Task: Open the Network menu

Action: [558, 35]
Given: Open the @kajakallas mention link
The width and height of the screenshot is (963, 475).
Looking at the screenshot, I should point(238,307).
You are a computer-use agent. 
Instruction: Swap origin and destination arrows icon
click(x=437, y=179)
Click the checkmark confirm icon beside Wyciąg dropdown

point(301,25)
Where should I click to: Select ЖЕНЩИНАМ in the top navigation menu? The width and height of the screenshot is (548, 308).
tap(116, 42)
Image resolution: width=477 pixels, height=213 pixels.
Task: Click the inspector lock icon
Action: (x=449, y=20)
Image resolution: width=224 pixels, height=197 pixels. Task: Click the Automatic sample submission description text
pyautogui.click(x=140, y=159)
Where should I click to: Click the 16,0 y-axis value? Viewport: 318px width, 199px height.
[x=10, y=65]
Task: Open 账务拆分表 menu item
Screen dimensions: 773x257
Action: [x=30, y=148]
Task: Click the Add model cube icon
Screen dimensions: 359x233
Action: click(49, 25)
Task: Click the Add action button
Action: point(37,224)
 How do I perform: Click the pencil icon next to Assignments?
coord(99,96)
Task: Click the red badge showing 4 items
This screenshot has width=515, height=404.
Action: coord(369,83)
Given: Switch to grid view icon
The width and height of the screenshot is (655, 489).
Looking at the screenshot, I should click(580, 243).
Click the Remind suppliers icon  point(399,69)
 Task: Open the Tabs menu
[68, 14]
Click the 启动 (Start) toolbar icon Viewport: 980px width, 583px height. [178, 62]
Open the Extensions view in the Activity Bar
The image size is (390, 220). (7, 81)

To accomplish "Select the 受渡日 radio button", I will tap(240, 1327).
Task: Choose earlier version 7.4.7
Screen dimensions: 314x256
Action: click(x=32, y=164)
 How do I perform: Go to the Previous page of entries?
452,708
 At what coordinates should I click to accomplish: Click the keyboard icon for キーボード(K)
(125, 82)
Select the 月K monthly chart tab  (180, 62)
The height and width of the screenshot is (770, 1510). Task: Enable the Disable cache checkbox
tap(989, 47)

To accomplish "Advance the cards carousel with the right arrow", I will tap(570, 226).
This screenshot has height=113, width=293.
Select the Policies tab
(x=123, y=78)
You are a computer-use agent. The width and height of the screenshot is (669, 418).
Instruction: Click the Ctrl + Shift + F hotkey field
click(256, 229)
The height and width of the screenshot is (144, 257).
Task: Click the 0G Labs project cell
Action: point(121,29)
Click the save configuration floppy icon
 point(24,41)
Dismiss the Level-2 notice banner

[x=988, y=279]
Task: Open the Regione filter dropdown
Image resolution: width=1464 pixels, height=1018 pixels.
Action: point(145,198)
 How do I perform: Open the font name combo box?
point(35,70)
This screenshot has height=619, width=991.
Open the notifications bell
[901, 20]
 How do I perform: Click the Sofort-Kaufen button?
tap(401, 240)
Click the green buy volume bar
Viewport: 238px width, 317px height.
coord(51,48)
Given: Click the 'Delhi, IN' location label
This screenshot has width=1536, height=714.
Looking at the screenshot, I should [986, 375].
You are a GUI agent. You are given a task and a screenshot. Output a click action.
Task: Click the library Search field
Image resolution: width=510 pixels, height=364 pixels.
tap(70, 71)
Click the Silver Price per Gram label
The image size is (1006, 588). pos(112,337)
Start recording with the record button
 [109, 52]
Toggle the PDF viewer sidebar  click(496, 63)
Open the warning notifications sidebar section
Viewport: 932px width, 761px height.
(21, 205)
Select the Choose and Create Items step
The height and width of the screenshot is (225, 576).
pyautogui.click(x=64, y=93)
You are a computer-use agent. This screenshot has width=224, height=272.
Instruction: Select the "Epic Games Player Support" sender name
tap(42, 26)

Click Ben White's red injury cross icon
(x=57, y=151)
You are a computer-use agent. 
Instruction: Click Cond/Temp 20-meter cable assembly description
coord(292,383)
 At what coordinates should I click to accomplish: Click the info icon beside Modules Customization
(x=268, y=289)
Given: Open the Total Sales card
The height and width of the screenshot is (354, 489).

---------------

--- Goal of the exercise ---
Looking at the entries above, how many lines contain "computer"? State the number and nothing more.

--- Answer to this task ---
4